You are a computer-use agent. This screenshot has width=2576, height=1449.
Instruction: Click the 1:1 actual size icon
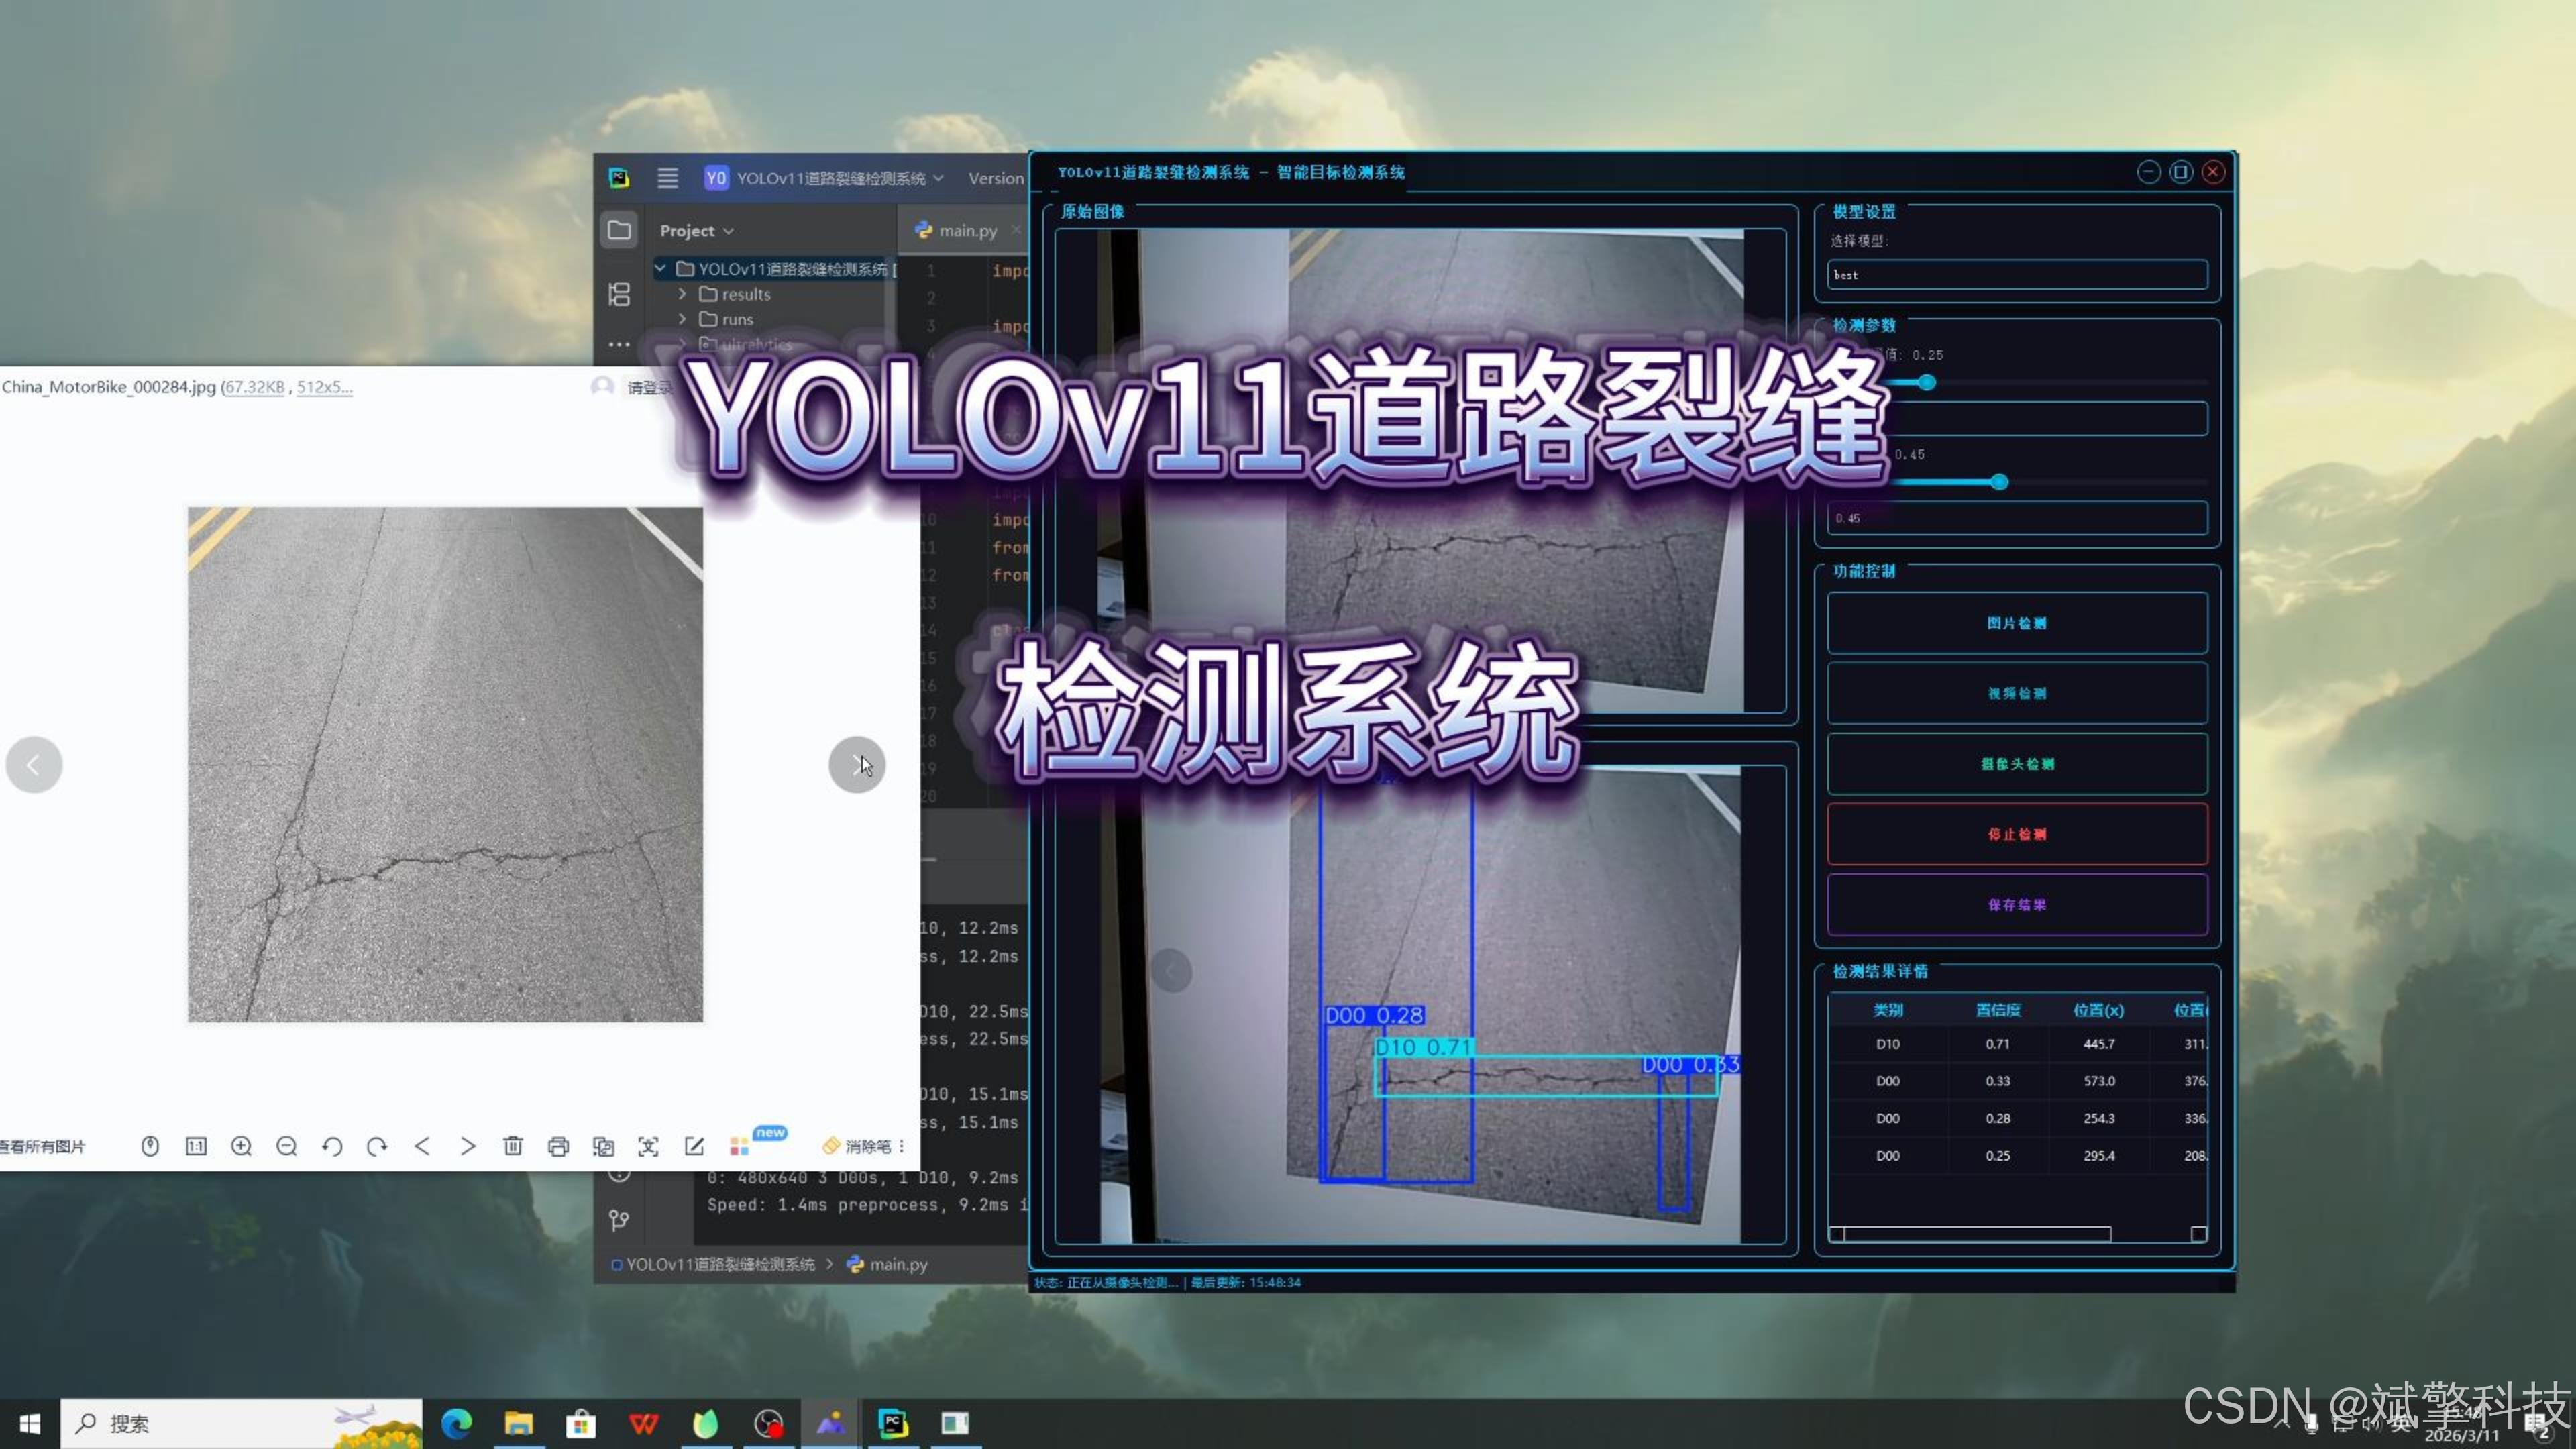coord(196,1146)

◇ ◇ ◇ ◇ ◇ ◇ ◇

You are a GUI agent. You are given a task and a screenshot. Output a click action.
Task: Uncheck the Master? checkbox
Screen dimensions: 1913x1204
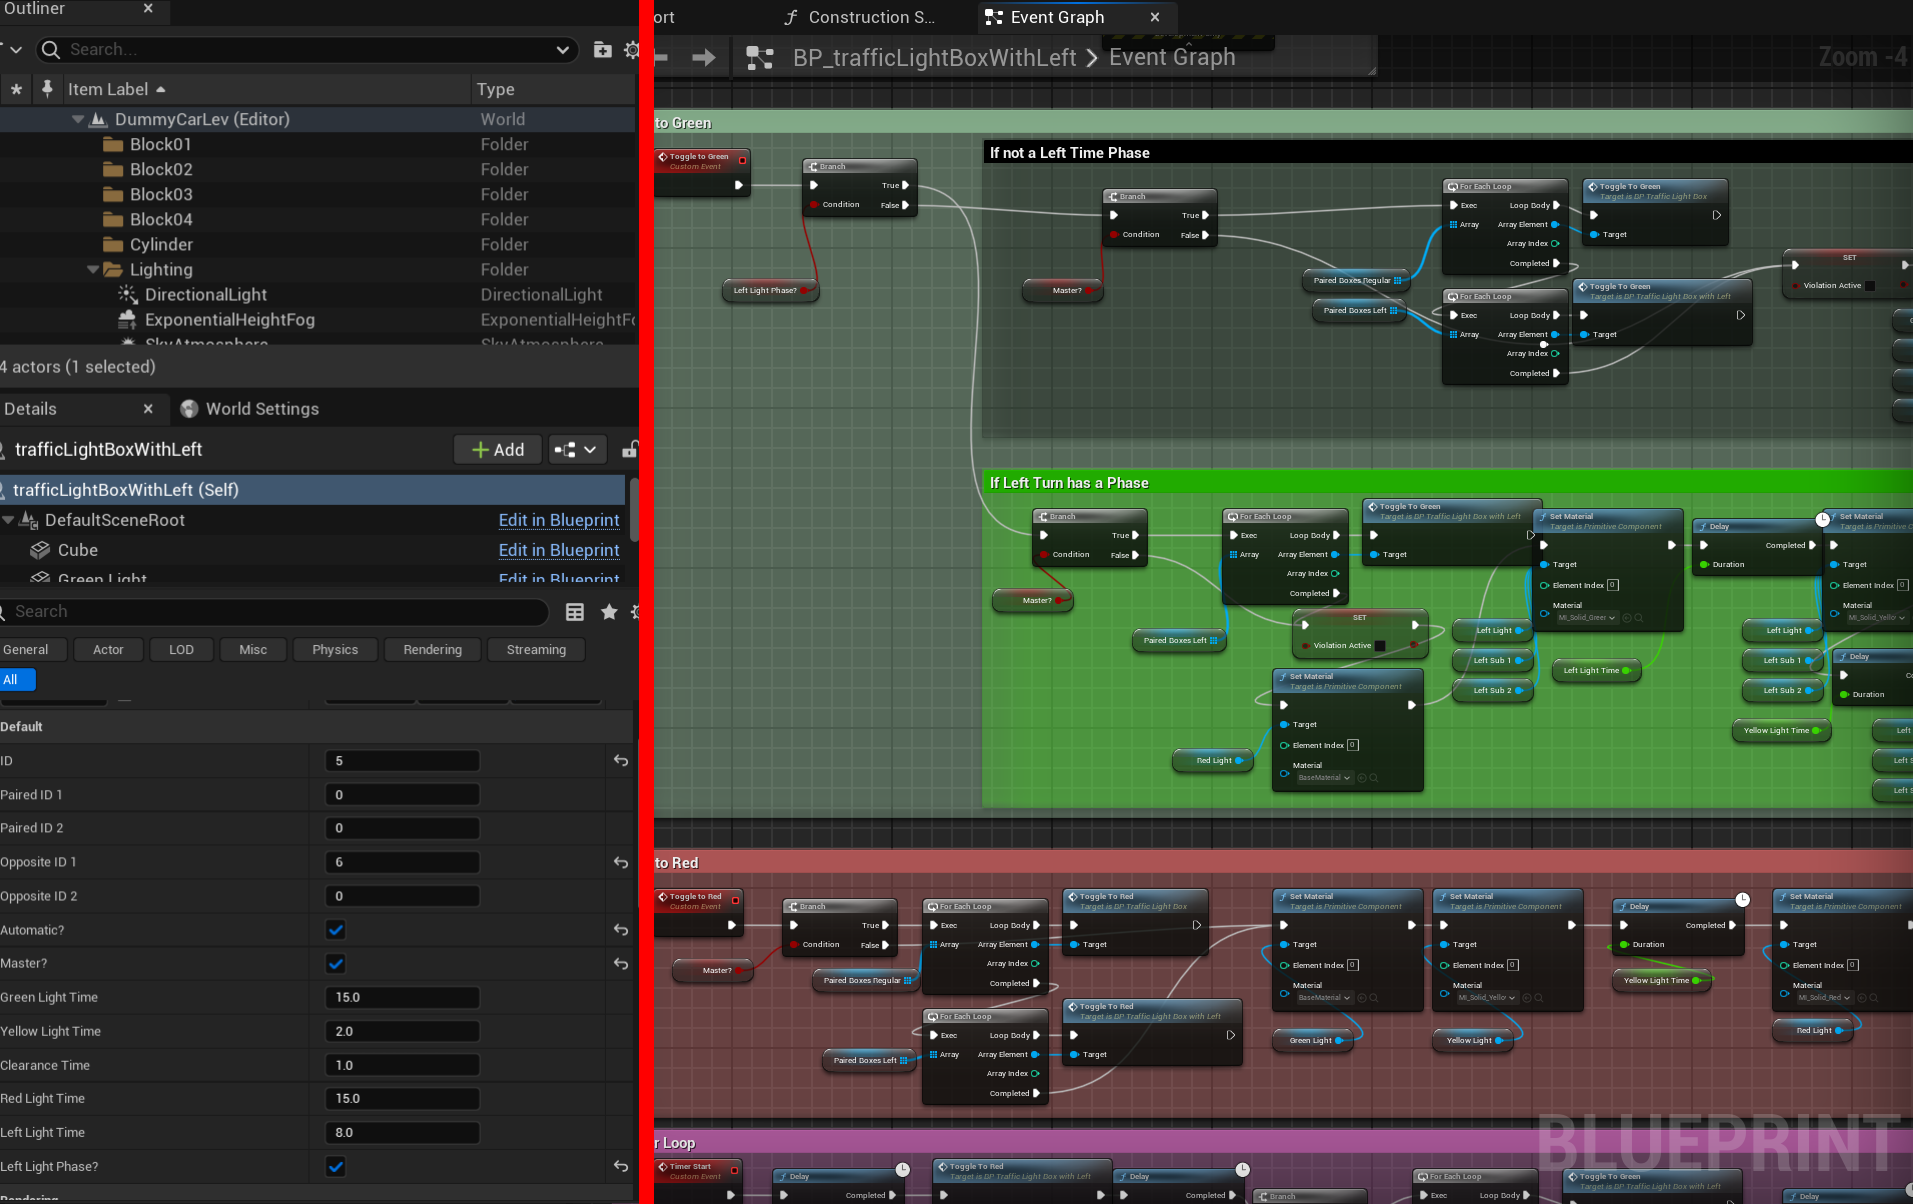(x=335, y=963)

◇ ◇ ◇ ◇ ◇ ◇ ◇

▶ Exercise prompt
Using the entries above, return each line in which the word "agent" occurs.

▶ Answer for this exercise
You are a computer-use agent. This screenshot has width=2576, height=1449.
You are a GUI agent. You are given a task and a screenshot. Output a click action.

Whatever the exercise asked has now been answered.